Telegraf: can not find docker metrics in influxdb, anyone can help?

Created on 4 Feb 2016 · 34Comments · Source: influxdata/telegraf

I start telegraf with the following config

$ more /etc/telegraf/telegraf.d/docker.conf
[[inputs.docker]]
  # Docker Endpoint
  #   To use TCP, set endpoint = "tcp://[ip]:[port]"
  #   To use environment variables (ie, docker-machine), set endpoint = "ENV"
  endpoint = "unix:///var/run/docker.sock"
  # Only collect metrics for these containers, collect all if empty
  container_names = []

and start telegraf by following command:

/usr/bin/telegraf -config /etc/telegraf/telegraf.conf -config-directory /etc/telegraf/telegraf.d

but can not find any measurements about docker in influxdb:

> show measurements;
name: measurements
------------------
name
cpu
disk
diskio
mem
swap
system

actually, I can see docker datas collected by telegraf

$/usr/bin/telegraf -config /etc/telegraf/telegraf.conf -config-directory /etc/telegraf/telegraf.d  -input-filter docker -test
* Plugin: docker, Collection 1
......

[Goal]: Carry on the thread about Telegraf's missing Docker metrics from its last line.

[Recorded information]:
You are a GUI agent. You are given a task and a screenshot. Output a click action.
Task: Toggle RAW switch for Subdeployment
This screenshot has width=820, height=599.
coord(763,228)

[Reply]:
> docker_cpu,com.docker.compose.config-hash=2db93f17fb0fdbb2b3be408209d18ac7eb9f44d787af2df58b6f6601771763cf,com.docker.compose.container-number=1,com.docker.compose.oneoff=False,com.docker.compose.project=grafana,com.docker.compose.service=grafana,com.docker.compose.version=1.5.1,cont_id=528cfa640ba2863df3febd0cd28b173527599b8c2d81a26c6965fc3b13b0ea2d,cont_image=grafana/grafana,cont_name=grafana_grafana_1,cpu=cpu1 usage_total=8040078470i 1454561313911620608
......

bug

Source

asdfsx

Most helpful comment

@sporokh I understand you're also hitting the issue, right? I'd like to have a PR ready by the end of the week...although cannot really promise, little bit short on time this week, but I'll try.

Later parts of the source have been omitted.